[[ Recorded information, beginning ]]

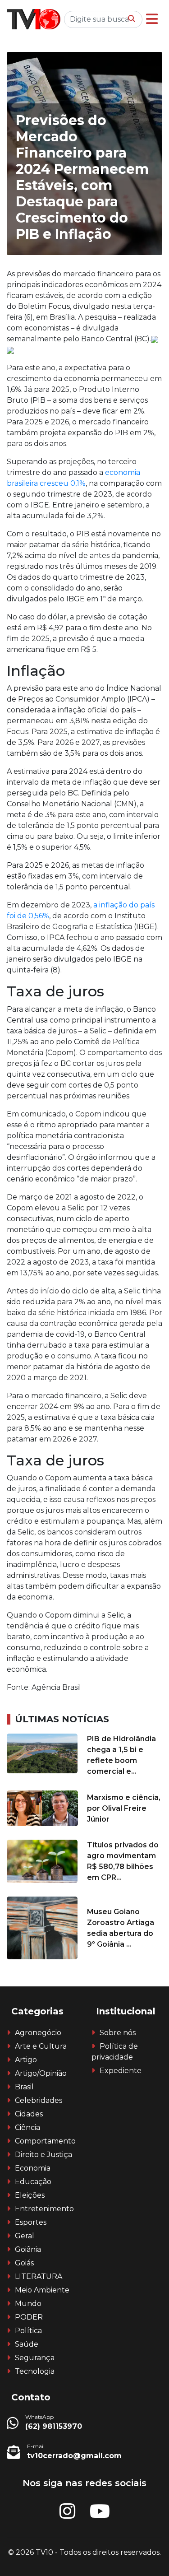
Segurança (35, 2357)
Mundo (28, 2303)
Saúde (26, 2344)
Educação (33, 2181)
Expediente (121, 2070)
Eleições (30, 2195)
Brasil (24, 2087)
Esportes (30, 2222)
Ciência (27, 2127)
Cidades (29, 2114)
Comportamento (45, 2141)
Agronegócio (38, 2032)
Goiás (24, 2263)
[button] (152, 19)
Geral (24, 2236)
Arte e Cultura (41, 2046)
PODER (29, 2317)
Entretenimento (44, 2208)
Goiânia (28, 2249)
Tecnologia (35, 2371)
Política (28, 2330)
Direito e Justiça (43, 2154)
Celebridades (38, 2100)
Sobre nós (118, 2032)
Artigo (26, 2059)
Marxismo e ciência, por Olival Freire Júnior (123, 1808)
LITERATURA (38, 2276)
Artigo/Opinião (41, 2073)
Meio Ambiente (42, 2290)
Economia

[[ Recorded information, end ]]

The line with "Comportamento (45, 2141)" through the last line of the entries above: output exactly those lines and nothing else.

**Answer section:**
Comportamento (45, 2141)
Agronegócio (38, 2032)
Goiás (24, 2263)
[button] (152, 19)
Geral (24, 2236)
Arte e Cultura (41, 2046)
PODER (29, 2317)
Entretenimento (44, 2208)
Goiânia (28, 2249)
Tecnologia (35, 2371)
Política (28, 2330)
Direito e Justiça (43, 2154)
Celebridades (38, 2100)
Sobre nós (118, 2032)
Artigo (26, 2059)
Marxismo e ciência, por Olival Freire Júnior (123, 1808)
LITERATURA (38, 2276)
Artigo/Opinião (41, 2073)
Meio Ambiente (42, 2290)
Economia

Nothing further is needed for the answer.